На бледном лице Немирича промелькнула еле заметная улыбка.
– Пане Хмельницкий, Ракоци диссиденты, а корона польская может достаться только католику.
– Гей-гей, пане Юрий. А Стефан Баторий? Разве не был протестантом, а потом не перекрестился в католика, чтобы жениться на Анне Ягеллонке! Забыл ты, что Зигмунд Ваза молвил? Ради короны польской можно стать и иезуитом! Ну, да королевич Ян Казимир был уже и иезуитом, и кардиналом, теперь, говоришь, уже король шведский, а хочет еще и польским стать?
– Заверяет тебя, пане гетман, что когда станешь на его стороне при избрании и получит он корону, то объявит полную амнистию, удовлетворит все требования, приумножит казачеству старинные вольности и закажет ступать шляхетской ноге за Белую Церковь.

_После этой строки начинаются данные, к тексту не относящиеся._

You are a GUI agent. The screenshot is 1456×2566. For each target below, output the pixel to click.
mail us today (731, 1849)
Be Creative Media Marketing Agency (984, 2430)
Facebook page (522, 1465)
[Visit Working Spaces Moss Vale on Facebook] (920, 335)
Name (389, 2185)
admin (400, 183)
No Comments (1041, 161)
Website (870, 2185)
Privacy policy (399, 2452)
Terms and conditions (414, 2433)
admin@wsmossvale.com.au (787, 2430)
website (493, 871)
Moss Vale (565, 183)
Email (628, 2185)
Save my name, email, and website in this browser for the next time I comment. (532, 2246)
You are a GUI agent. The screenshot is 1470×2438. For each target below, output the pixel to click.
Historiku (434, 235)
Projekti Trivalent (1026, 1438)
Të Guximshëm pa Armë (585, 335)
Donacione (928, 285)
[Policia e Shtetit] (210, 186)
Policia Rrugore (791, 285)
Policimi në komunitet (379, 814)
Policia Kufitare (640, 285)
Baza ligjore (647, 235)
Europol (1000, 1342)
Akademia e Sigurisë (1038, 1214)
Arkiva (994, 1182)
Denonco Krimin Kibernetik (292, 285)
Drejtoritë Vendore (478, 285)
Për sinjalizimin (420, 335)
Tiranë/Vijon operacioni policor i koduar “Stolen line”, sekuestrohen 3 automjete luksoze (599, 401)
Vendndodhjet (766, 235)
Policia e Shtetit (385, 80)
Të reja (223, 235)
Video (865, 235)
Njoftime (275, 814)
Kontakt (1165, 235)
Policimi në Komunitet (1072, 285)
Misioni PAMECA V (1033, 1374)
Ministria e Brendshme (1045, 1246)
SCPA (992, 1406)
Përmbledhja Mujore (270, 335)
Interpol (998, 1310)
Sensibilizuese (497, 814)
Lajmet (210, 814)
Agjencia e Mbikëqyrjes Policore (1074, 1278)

– Что же это за обещание: за Белую Церковь! А я уже Случь перешел и к Бугу иду, а там, может, и к Висле.
Немирич оставил без внимания эти мои слова, солидно продолжал:
– Королевич Ян Казимир, как ты, видимо заметил, пане Хмельницкий, не допустил никаких враждебных действий в отношении казачества. Кароль Фердинанд своим коштом выставил уже против тебя девять тысяч наемников, обещает содержать свыше десяти тысяч езды конной. Его поддерживают разве лишь такие безрассудные головы, как Вишневецкий. За Яна Казимира стоят все наши мужи державные, среди них сам канцлер Оссолинский и Радзивилл. Папский нунций Торрес имеет письмо к сейму от его святейшества.
– И папа решается назвать имя того, кто мил его сердцу? Не боится прогадать?
– Папа выражает надежду, что сейм увенчает короной природного королевича.
– Вельми осторожно!
– Однако нунций имеет полномочия от себя сказать слово в пользу Яна Казимира. Также послы короля французского д'Арпонжон и друг пана гетмана граф де Брежи...
– А также посол от королевы Христины, и от цесаризиков, и от электра Бранденбургского, и, наверное, от султана Мехмеда... Такая компания знатная, что куда уж там простому казаку со своими усами!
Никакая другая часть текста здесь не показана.